Doing Bayesian Data Analysis at Jacob Bernoulli's grave

The book visited the grave of Jacob Bernoulli (1655-1705) in Basel, Switzerland, as shown in these photos taken by Dr. Benjamin Scheibehenne. Jacob Bernoulli pre-dated Bayes (1701-1761), of course, but Bernoulli established foundational concepts and theorems of probability.

The cutie admiring the book in the first photo is Benjamin's daughter. Many thanks to Benjamin and family for venturing out to take these photos. Thanks also to Benjamin and colleagues for hosting my visit to Basel for a day back in June, during which we unfortunately did not have time to visit Jacob Bernoulli's grave.

If you find this amusing, you might also like the book at Bayes' tomb and the book at R. A. Fisher's remains.

Sunday, June 16, 2013

Bayesian robust regression for Anscombe quartet

In 1973, Anscombe presented four data sets that have become a classic illustration for the importance of graphing the data, not merely relying on summary statistics. The four data sets are now known as "Anscombe's quartet." Here I present a Bayesian approach to modeling the data. The Anscombe quartet is used here as merely another illustration of two frequently made points in Bayesian analysis: JAGS/BUGS is a very flexible language for expressing a variety of models (e.g., robust non-linear regression), and it is important to conduct a posterior predictive check of the descriptive adequacy of the model.

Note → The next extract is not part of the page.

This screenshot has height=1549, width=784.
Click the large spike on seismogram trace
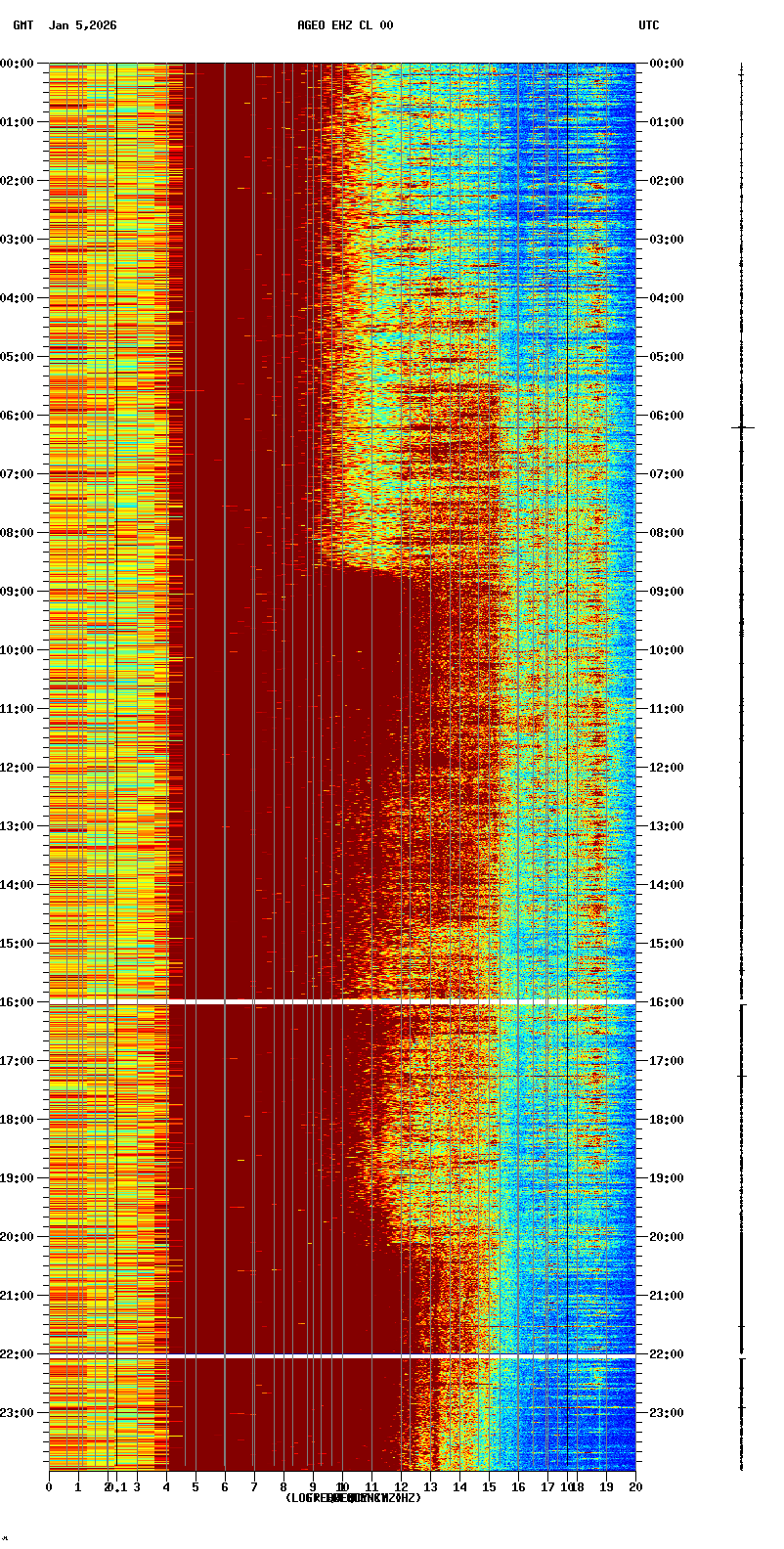click(x=743, y=427)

(I first messed around with analyzing Anscombe's quartet back in October 2010, for personal interest. A conversation I had last week in Basel, Switzerland, suggested that this analysis might interest a larger audience. Hence this blog post.)

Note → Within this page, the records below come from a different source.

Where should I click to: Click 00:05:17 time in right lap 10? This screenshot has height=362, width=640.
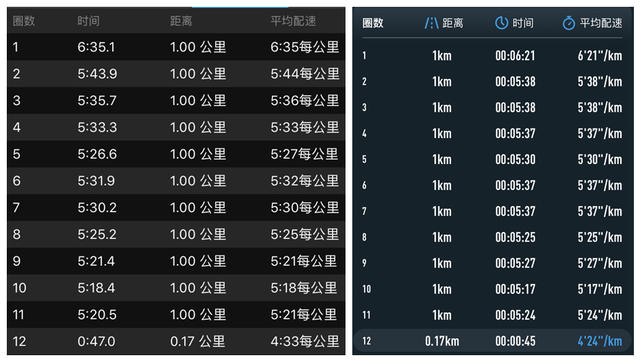(x=515, y=289)
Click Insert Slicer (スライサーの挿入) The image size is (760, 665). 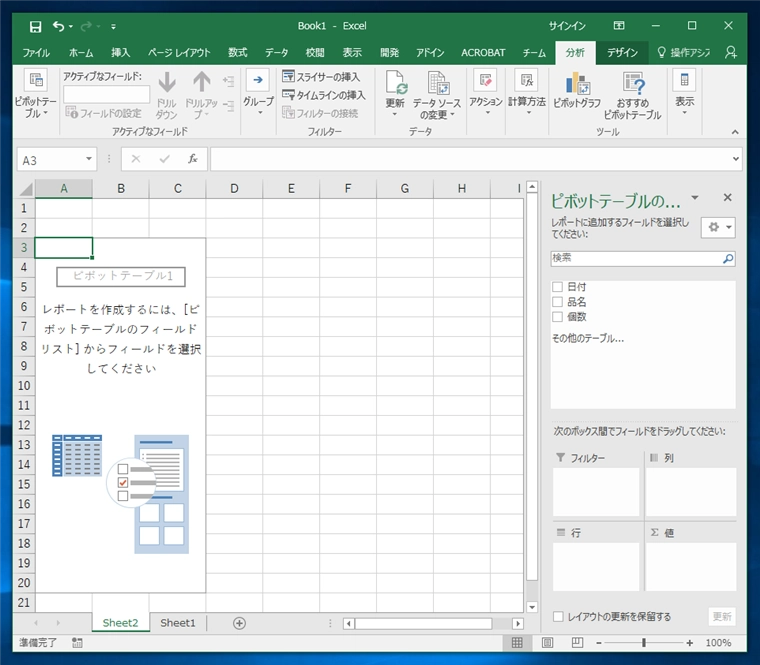pos(320,76)
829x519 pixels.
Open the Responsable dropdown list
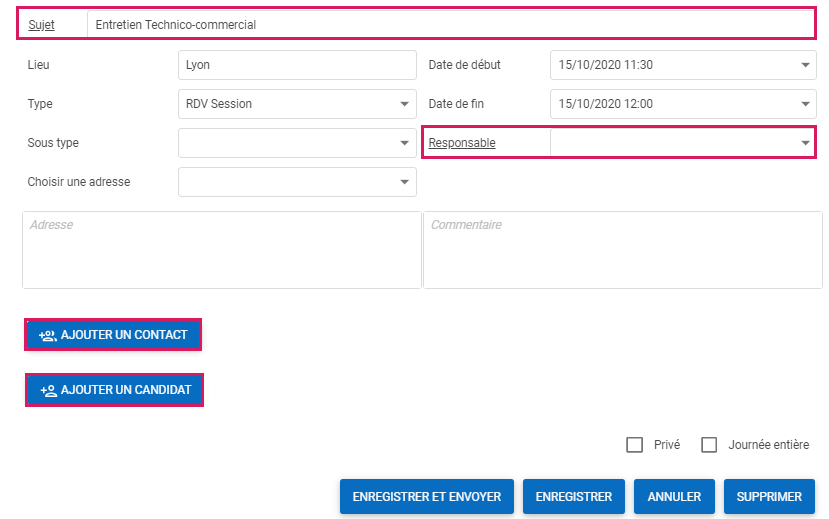(805, 143)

Below are the four data sets, shown as black circles. They are modeled with typical linear regression that assumes normality:
y ~ dnorm( b0+b1*x , sigma )
with vague priors on the intercept b0, the slope b1, and the standard deviation sigma.

Actually, for easy consistency with the subsequent analysis, I used a t distribution with the normality (df) parameter given a prior that insists it is very large, near 500, which is essentially normal. Thus, the model is
y ~ dt( b0+b1*x , sigma , nu )
with vague priors on b0, b1, and sigma, and the prior on normality being
nu ~ dnorm( 500 , sd=0.1 )

The figures below show the data in the left panels, with a smattering of credible regression lines superimposed, and veritical bars that indicate the 95% HDI of posterior predicted y values at selected x values:

Notice that the marginal parameter estimates are the same for all four data sets (up to MCMC sampling error), which is exactly the point that Anscombe wanted to emphasize for least-squares regression. Here we see that it is also true for Bayesian estimation, and this is no surprise when we remember from formal Bayesian analysis of linear regression (with normally distributed noise) that the "sufficient statistics" of the  data determine the posterior distribution, and the sufficient statistics are identical for the four data  sets.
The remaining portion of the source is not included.